_WORKING DATA_
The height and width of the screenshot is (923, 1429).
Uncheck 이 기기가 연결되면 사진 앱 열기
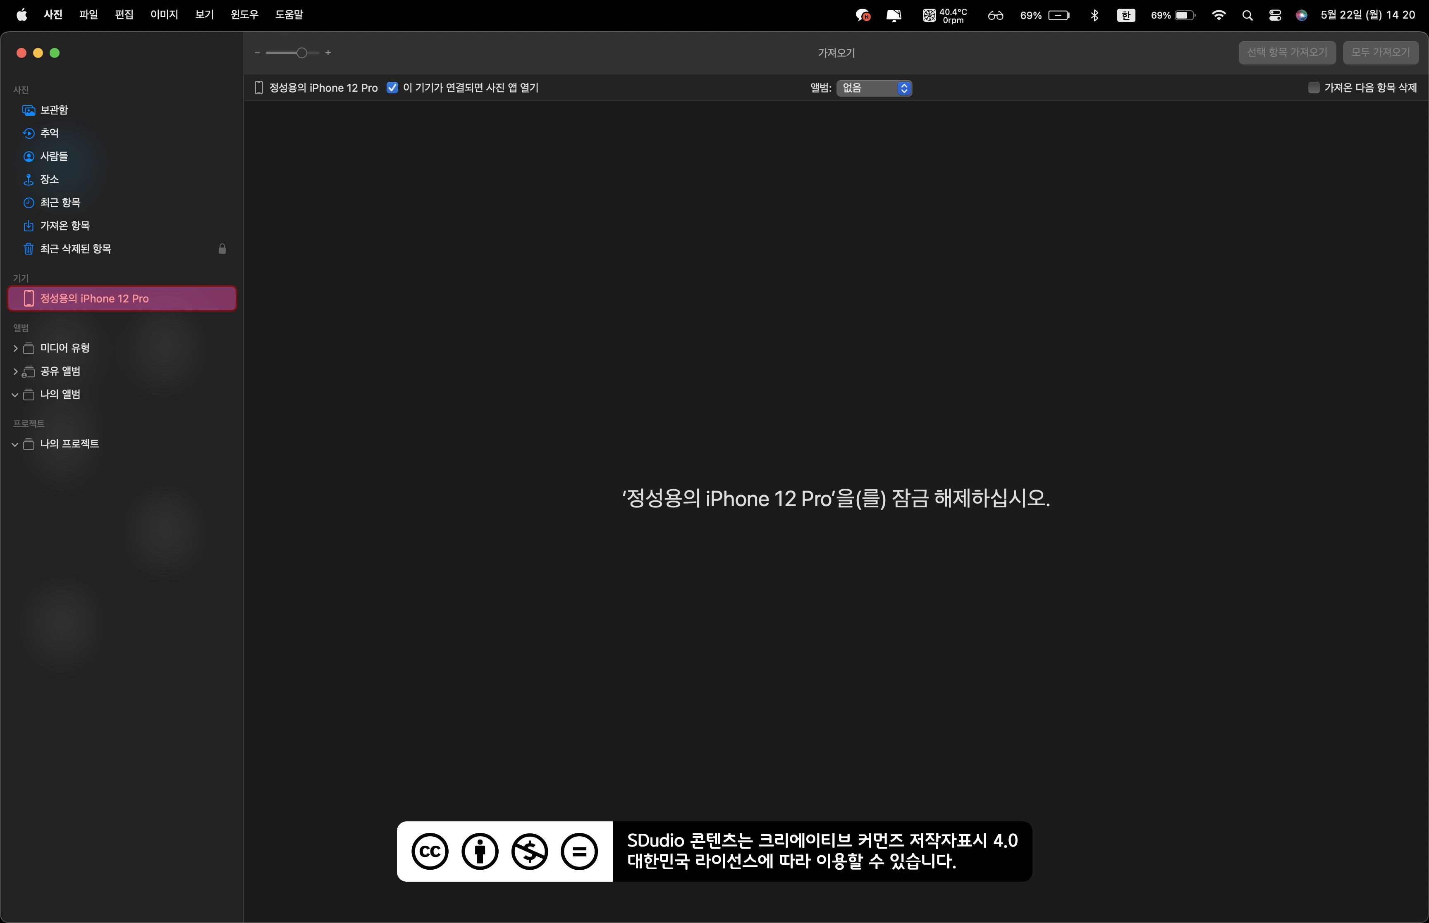[392, 88]
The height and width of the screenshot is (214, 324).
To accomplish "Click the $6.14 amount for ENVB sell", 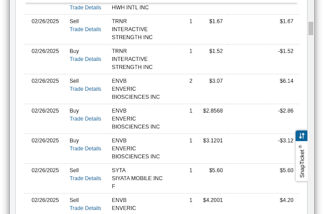I will pos(286,81).

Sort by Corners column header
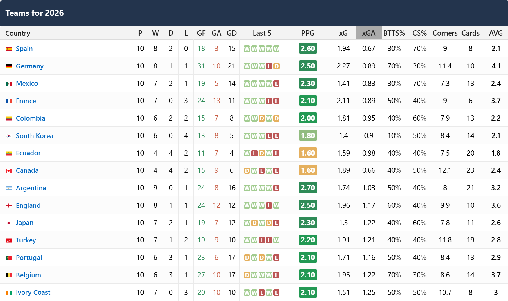(x=445, y=33)
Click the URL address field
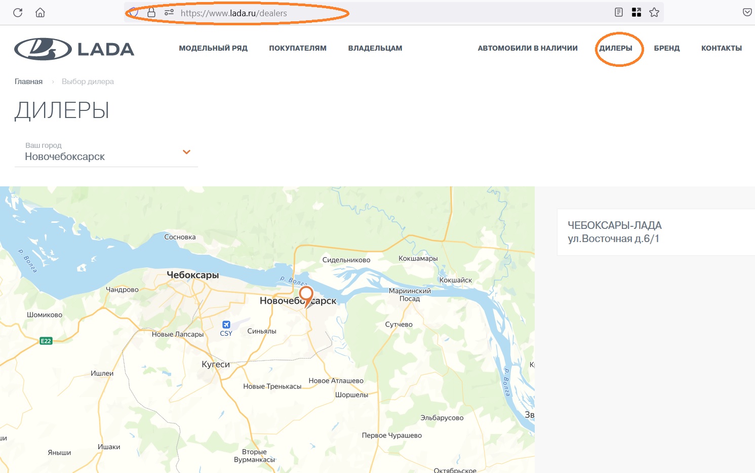Viewport: 755px width, 473px height. tap(354, 13)
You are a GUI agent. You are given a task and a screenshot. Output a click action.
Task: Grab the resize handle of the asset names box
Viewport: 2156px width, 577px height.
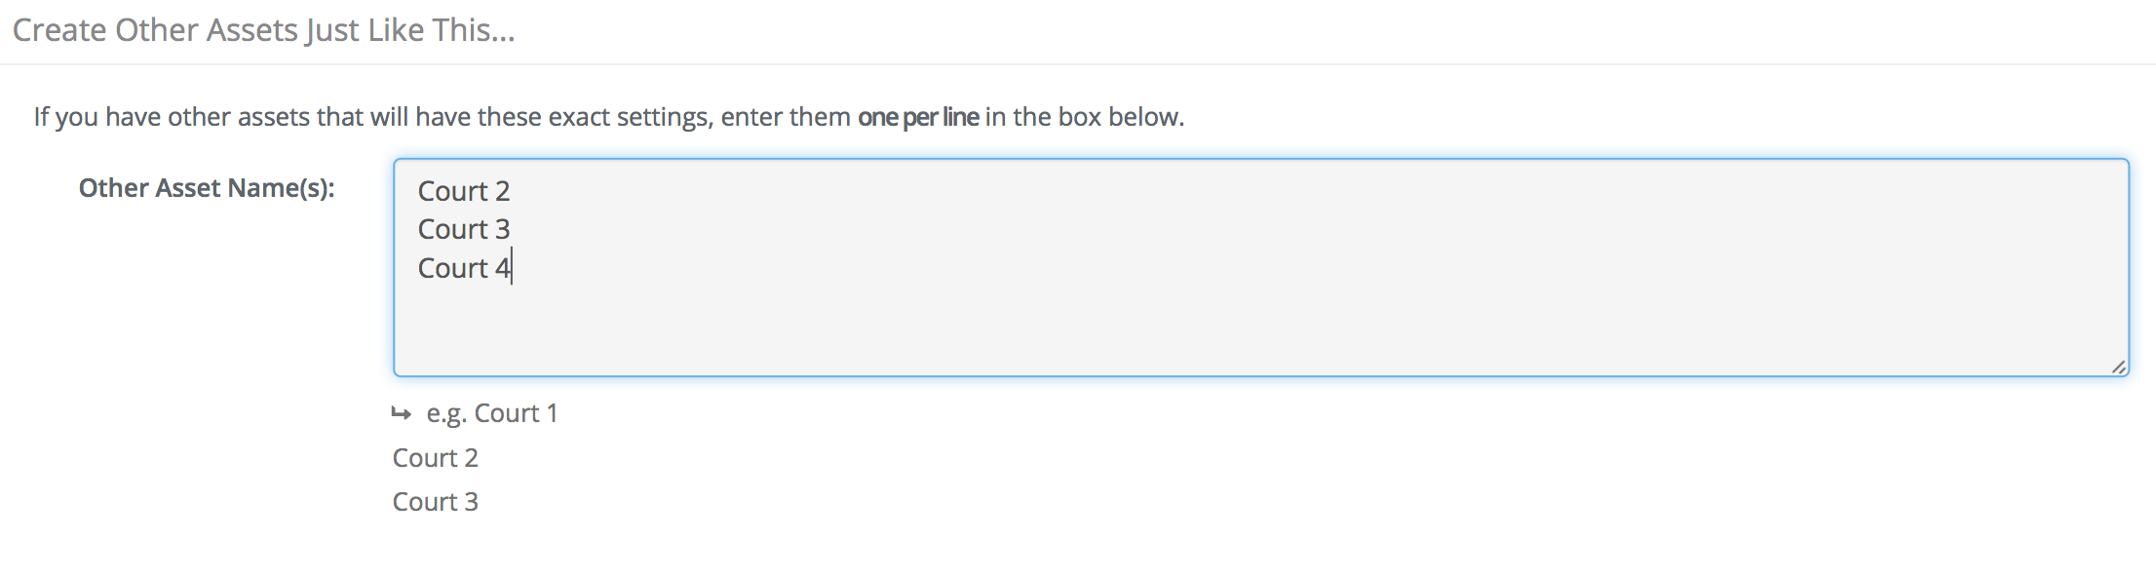(2118, 366)
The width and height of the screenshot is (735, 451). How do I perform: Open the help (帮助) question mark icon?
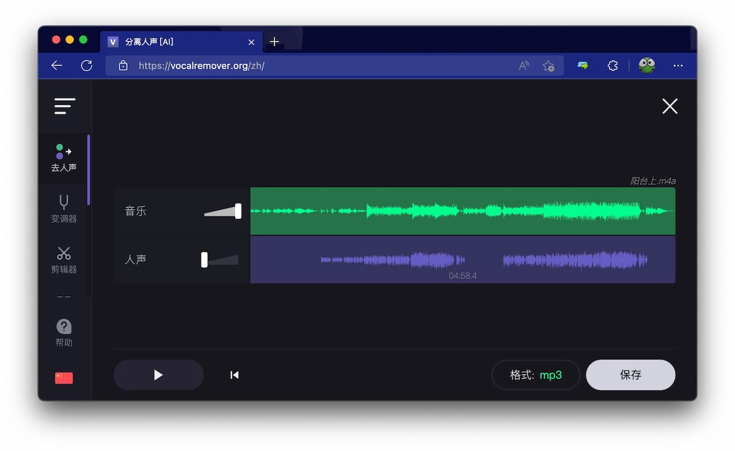[64, 333]
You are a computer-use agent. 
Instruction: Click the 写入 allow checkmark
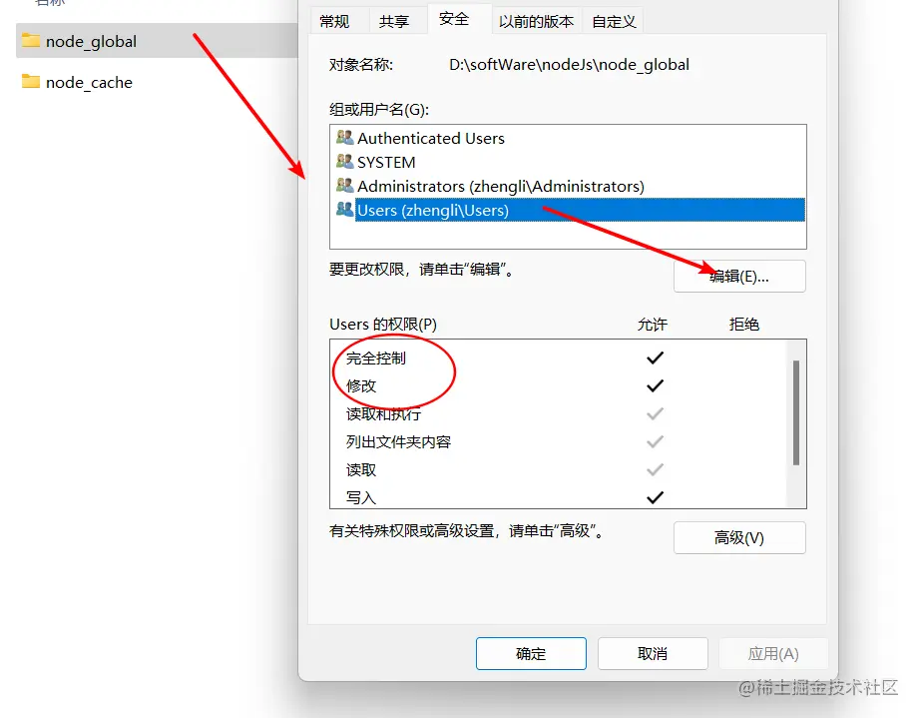[655, 497]
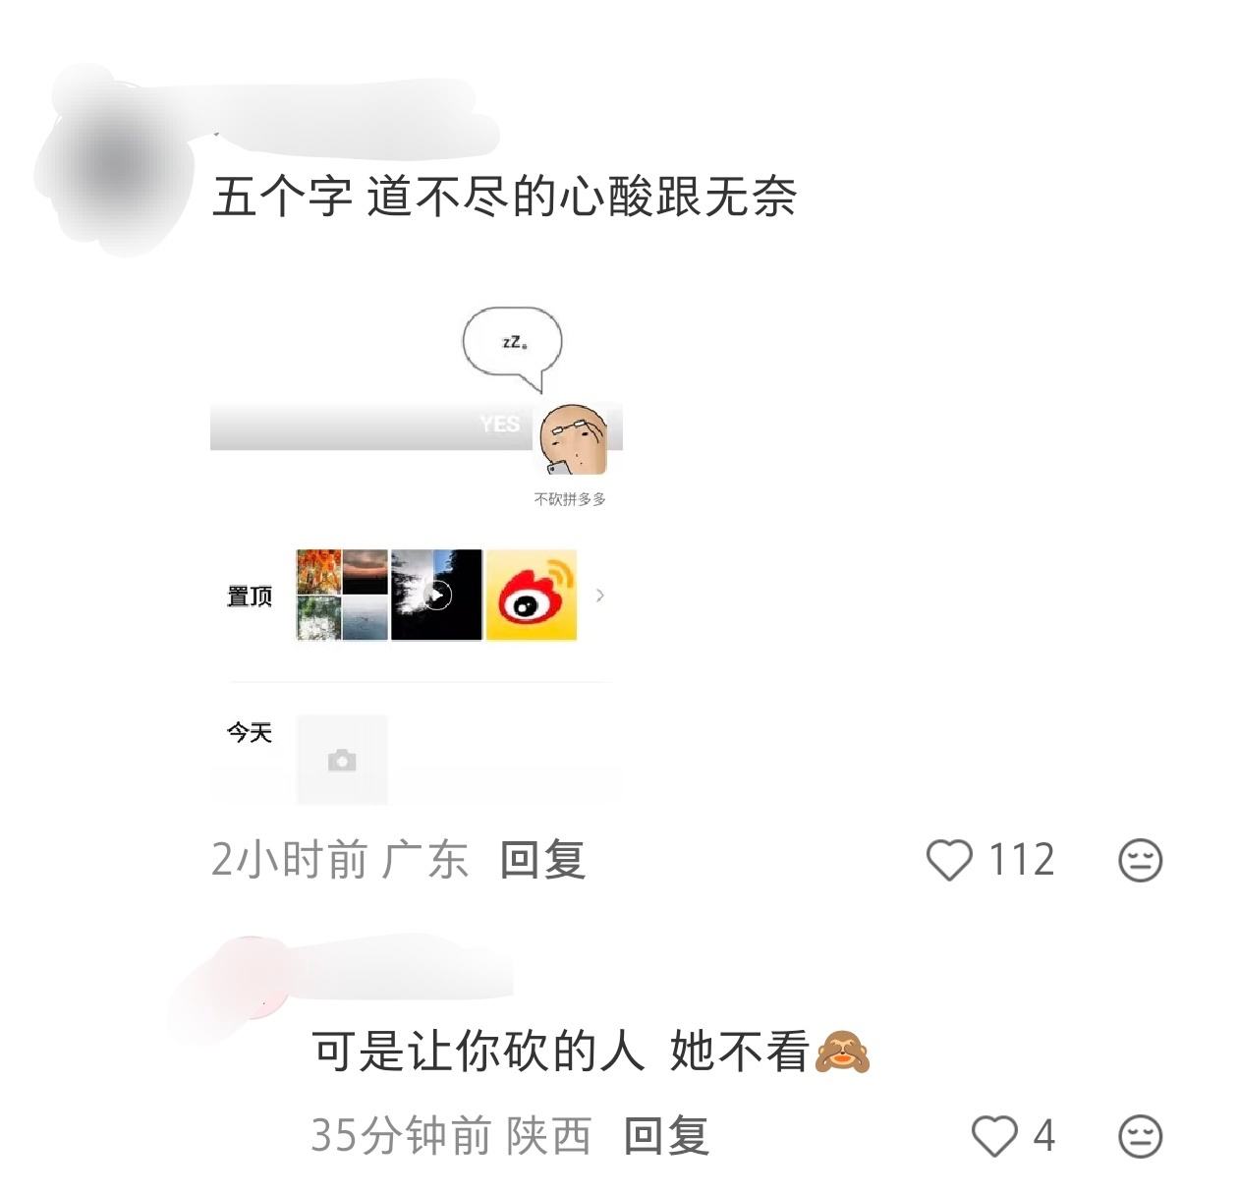Image resolution: width=1238 pixels, height=1195 pixels.
Task: Tap the cartoon head profile picture
Action: point(574,437)
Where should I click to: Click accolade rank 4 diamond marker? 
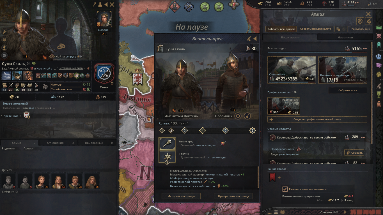pyautogui.click(x=203, y=130)
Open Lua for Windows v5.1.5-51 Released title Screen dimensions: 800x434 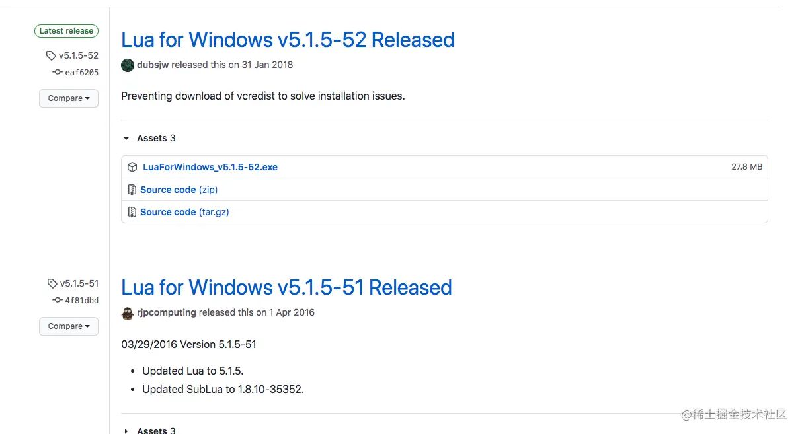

_WORK TO BE COMPLETED_
Pull out every line of the records above that contains the string "screenshot".

_RESULT OF THE EXERCISE_
The height and width of the screenshot is (923, 1429).
The height and width of the screenshot is (214, 324).
You are a GUI agent. You are given a task and a screenshot. Output a click action.
The width and height of the screenshot is (735, 451). How do I perform: Open the help (帮助) question mark icon?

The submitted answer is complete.